***** Information provided
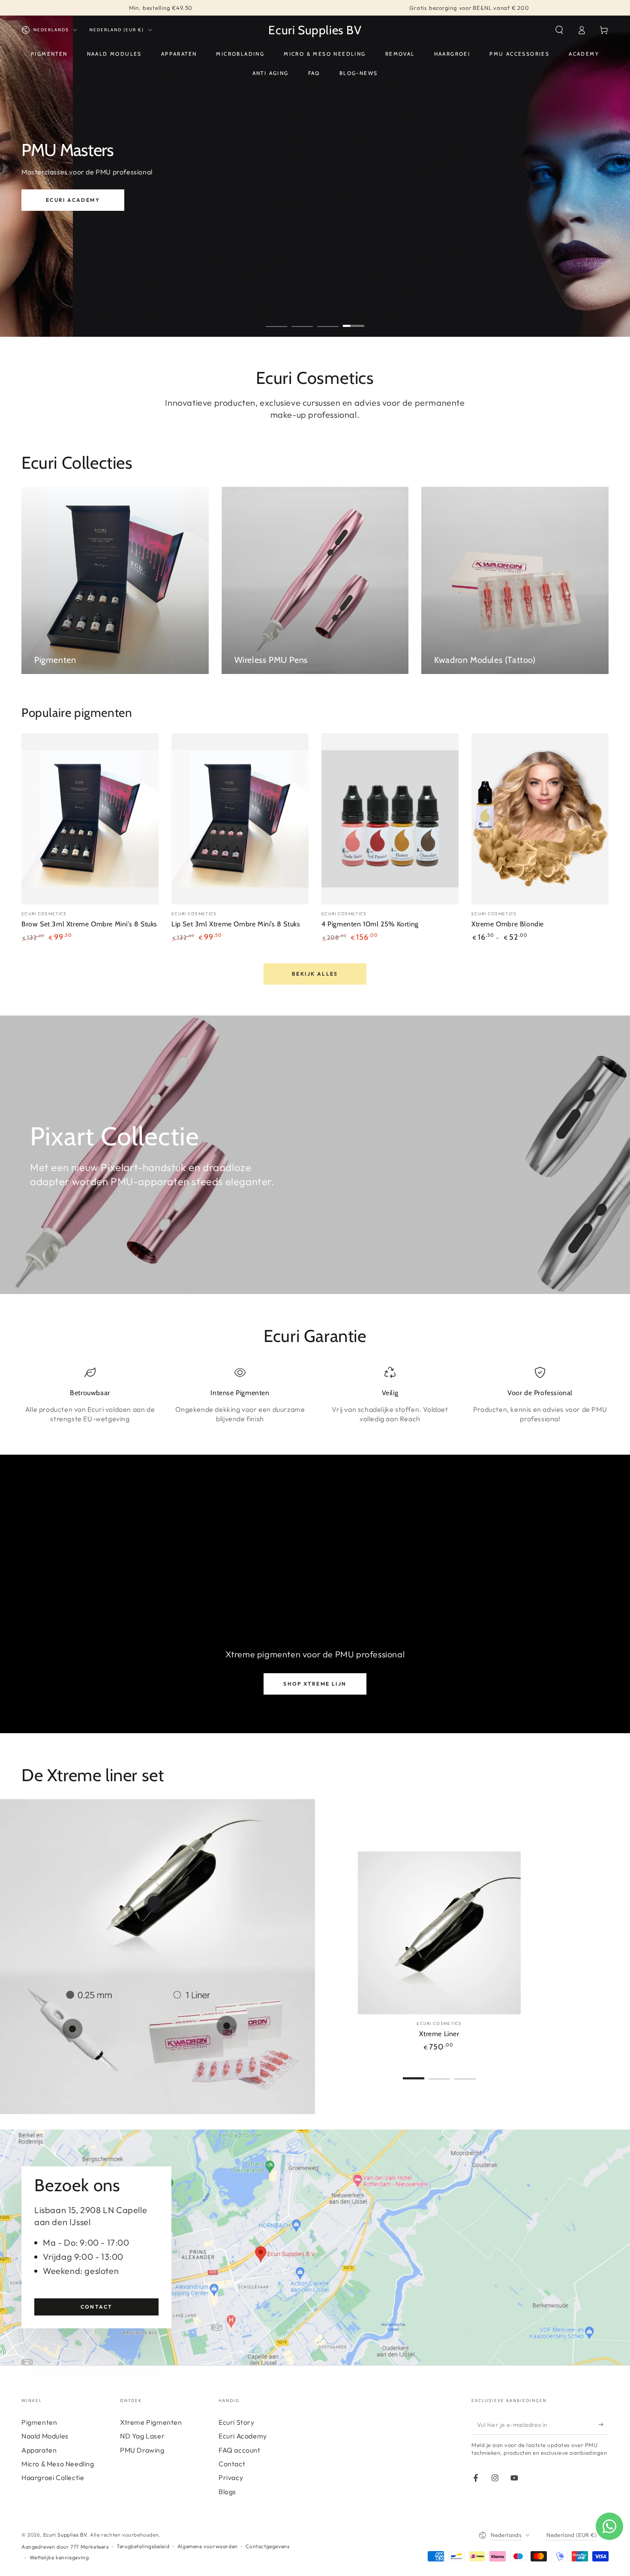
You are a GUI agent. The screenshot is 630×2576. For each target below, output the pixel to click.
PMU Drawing (142, 2450)
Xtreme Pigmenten (151, 2422)
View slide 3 (328, 319)
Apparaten (39, 2450)
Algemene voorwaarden (207, 2546)
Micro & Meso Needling (57, 2463)
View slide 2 (302, 319)
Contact (97, 2306)
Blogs (227, 2491)
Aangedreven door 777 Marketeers (65, 2546)
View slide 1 (276, 319)
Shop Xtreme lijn (314, 1683)
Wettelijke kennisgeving (59, 2557)
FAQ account (240, 2450)
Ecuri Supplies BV (65, 2534)
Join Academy (98, 212)
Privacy (231, 2477)
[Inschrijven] (604, 2424)
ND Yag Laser (142, 2436)
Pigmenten (39, 2422)
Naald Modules (45, 2436)
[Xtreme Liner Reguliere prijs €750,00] (154, 1902)
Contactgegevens (267, 2546)
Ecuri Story (237, 2422)
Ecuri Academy (243, 2436)
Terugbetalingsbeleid (143, 2546)
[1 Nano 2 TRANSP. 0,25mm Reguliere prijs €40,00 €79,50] (72, 2028)
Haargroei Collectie (52, 2477)
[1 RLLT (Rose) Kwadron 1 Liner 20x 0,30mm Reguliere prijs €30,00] (226, 2025)
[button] (559, 30)
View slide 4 (353, 319)
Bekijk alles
**********
## Problem to work on
Each entry should come back exactly as written, with its pictures omitted.

## Response to this task
You are a GUI agent. The screenshot is 630×2576. For each target below, output the pixel to click.
PMU Drawing (142, 2450)
Xtreme Pigmenten (151, 2422)
View slide 3 (328, 319)
Apparaten (39, 2450)
Algemene voorwaarden (207, 2546)
Micro & Meso Needling (57, 2463)
View slide 2 (302, 319)
Contact (97, 2306)
Blogs (227, 2491)
Aangedreven door 777 Marketeers (65, 2546)
View slide 1 (276, 319)
Shop Xtreme lijn (314, 1683)
Wettelijke kennisgeving (59, 2557)
FAQ account (240, 2450)
Ecuri Supplies BV (65, 2534)
Join Academy (98, 212)
Privacy (231, 2477)
[Inschrijven] (604, 2424)
ND Yag Laser (142, 2436)
Pigmenten (39, 2422)
Naald Modules (45, 2436)
[Xtreme Liner Reguliere prijs €750,00] (154, 1902)
Contactgegevens (267, 2546)
Ecuri Story (237, 2422)
Ecuri Academy (243, 2436)
Terugbetalingsbeleid (143, 2546)
[1 Nano 2 TRANSP. 0,25mm Reguliere prijs €40,00 €79,50] (72, 2028)
Haargroei Collectie (52, 2477)
[1 RLLT (Rose) Kwadron 1 Liner 20x 0,30mm Reguliere prijs €30,00] (226, 2025)
[button] (559, 30)
View slide 4 (353, 319)
Bekijk alles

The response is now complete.